Original paper

Das Grundgebirge von La Palma.

Gagel, Curt

Kurzfassung

Schon von dem ersten Erforscher der Insel La Palma, Leopold V. Buch, war festgestellt worden, daß sich am Grunde der berühmten Caldera unter den jungvulkanischen Bildungen Gesteine von ganz anderem Charakter vorfänden, die er als primitive Gebirgsarten bezeichnet, vorwiegend für Diorit erklärt und z. T. mit gewissen ,Hornblendegesteinen" vergleicht, ,die in den Alpen so häufig dem Gneis aufliegen". Diese Gesteine sind nachher von allen späteren Erforschern der Insel als besonders wichtig angesehen und mehr oder minder ausführlich besprochen.

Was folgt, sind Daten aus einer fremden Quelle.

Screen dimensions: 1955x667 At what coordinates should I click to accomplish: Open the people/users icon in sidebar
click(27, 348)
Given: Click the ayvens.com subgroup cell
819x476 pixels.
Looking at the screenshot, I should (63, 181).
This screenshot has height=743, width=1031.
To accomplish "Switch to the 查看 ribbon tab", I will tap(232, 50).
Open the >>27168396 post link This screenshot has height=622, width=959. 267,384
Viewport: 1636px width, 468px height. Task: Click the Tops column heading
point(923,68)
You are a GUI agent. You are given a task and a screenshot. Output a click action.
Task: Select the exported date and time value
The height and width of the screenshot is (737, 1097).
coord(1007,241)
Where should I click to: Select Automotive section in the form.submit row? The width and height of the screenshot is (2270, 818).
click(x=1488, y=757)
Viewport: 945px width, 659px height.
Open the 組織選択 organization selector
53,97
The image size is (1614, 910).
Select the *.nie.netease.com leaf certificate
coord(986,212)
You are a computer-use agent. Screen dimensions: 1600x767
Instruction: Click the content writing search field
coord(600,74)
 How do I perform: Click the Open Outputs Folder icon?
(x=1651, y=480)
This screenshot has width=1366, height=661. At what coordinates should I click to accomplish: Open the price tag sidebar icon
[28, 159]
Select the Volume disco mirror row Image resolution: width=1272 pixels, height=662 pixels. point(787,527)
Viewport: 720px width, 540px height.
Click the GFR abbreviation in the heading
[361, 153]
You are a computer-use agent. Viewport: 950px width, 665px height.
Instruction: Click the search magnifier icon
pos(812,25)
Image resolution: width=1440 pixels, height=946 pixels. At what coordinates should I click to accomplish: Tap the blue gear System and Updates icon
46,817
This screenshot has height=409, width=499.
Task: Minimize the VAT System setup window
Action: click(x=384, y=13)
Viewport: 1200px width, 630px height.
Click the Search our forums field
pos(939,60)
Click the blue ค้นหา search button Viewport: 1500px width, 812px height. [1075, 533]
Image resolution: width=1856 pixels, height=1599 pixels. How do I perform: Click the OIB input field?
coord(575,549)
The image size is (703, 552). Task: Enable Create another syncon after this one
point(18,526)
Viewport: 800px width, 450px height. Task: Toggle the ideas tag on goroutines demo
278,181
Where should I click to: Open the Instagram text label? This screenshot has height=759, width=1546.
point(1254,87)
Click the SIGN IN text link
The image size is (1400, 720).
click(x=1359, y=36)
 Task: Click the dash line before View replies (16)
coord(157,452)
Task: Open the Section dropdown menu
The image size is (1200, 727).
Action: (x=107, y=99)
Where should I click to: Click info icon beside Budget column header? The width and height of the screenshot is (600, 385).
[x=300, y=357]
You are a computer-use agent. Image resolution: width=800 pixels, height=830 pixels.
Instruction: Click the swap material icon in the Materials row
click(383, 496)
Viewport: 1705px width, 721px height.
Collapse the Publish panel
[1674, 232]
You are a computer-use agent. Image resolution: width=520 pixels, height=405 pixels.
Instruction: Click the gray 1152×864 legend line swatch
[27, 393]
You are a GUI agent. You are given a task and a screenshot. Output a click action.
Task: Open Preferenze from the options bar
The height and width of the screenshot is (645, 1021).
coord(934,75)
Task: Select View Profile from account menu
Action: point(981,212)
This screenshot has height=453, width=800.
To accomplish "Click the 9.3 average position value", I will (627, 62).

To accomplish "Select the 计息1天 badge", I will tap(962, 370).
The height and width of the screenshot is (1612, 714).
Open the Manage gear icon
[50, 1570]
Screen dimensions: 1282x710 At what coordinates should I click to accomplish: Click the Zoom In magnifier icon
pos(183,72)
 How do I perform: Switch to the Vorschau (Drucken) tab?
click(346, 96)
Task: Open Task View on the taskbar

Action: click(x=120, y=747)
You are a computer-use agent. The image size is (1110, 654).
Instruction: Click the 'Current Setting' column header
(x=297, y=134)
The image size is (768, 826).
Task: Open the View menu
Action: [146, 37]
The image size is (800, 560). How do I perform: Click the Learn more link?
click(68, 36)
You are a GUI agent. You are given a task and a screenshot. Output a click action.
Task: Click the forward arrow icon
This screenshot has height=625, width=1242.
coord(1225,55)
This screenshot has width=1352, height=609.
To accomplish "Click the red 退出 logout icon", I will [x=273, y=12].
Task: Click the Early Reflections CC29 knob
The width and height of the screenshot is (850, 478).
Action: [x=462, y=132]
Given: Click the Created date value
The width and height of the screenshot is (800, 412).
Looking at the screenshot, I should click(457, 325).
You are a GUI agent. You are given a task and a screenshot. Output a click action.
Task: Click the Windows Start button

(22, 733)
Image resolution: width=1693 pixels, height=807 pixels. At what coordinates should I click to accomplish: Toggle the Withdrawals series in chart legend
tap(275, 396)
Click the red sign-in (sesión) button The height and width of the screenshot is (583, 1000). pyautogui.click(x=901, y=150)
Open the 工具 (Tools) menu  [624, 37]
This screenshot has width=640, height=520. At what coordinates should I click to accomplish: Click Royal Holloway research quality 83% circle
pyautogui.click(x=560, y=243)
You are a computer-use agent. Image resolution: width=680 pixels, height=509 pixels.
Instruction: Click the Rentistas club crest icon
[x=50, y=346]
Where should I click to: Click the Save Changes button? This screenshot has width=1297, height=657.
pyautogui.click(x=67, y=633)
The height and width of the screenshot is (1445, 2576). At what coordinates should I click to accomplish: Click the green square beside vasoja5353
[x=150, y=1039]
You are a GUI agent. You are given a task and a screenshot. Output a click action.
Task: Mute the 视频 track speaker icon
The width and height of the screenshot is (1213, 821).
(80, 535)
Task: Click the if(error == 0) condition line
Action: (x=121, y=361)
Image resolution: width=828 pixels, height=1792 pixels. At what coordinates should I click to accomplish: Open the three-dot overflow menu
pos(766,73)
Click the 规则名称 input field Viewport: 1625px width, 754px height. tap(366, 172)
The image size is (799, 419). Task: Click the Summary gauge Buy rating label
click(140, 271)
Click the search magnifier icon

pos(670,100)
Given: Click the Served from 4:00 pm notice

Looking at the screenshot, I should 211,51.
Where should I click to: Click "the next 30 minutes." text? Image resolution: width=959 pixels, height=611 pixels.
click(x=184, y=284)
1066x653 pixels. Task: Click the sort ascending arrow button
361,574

Lyell erklärte sie als feldspathaltige Laven und Tuffe von sehr hohem Alter, ohne sie genauer ihrem Wesen nach zu identifizieren, und erst Reiss gab eine genauere und spezialisierte Beschreibung aller im Grunde der Caldera auftretenden Gesteine, die er teils zu den Diabasen, teils zu den Hyperstheniten stellte. Er hob hervor, daß unter den Diabasen die dichten, aphanitartigen Gesteine vorherrschten, daß aber auch Diabasporphyre, Oligoklas- und Augitporphyre, Glimmer- und Feldspatporphyrite sowie variolithartige Gesteine und solche von tuffartigem Charakter aufträten, ferner, daß diese Gesteine z. T. mit ,doleritischen Gesteinen" wechseln und daß sie meistens sich in einem sehr zersetzten Zustande befänden; endlich, daß eine starke Chlorit- und Epidotbildung in allen diesen Gesteinen zu beobachten wäre, und daß die meisten einen mehr oder minder großen Gehalt an Karbonaten aufwiesen. Damit war im wesentlichen der Charakter dieses Grundgebirges der Insel festgestellt; spätere Beobachter haben diesen Befund bestätigt, und Cohen erklärte auf Grund mikroskopischer Untersuchung des Reissschen Materiales die ,Hypersthenite" Ton Reiss für wahrscheinlich vortertiäre Tief engesteine, teilte sie in olivinführende und olivinfreie ein und bezeichnete sie als Diabase, Diorite und Syenite, bestätigte also z. T. die alte Diagnose v. Buchs.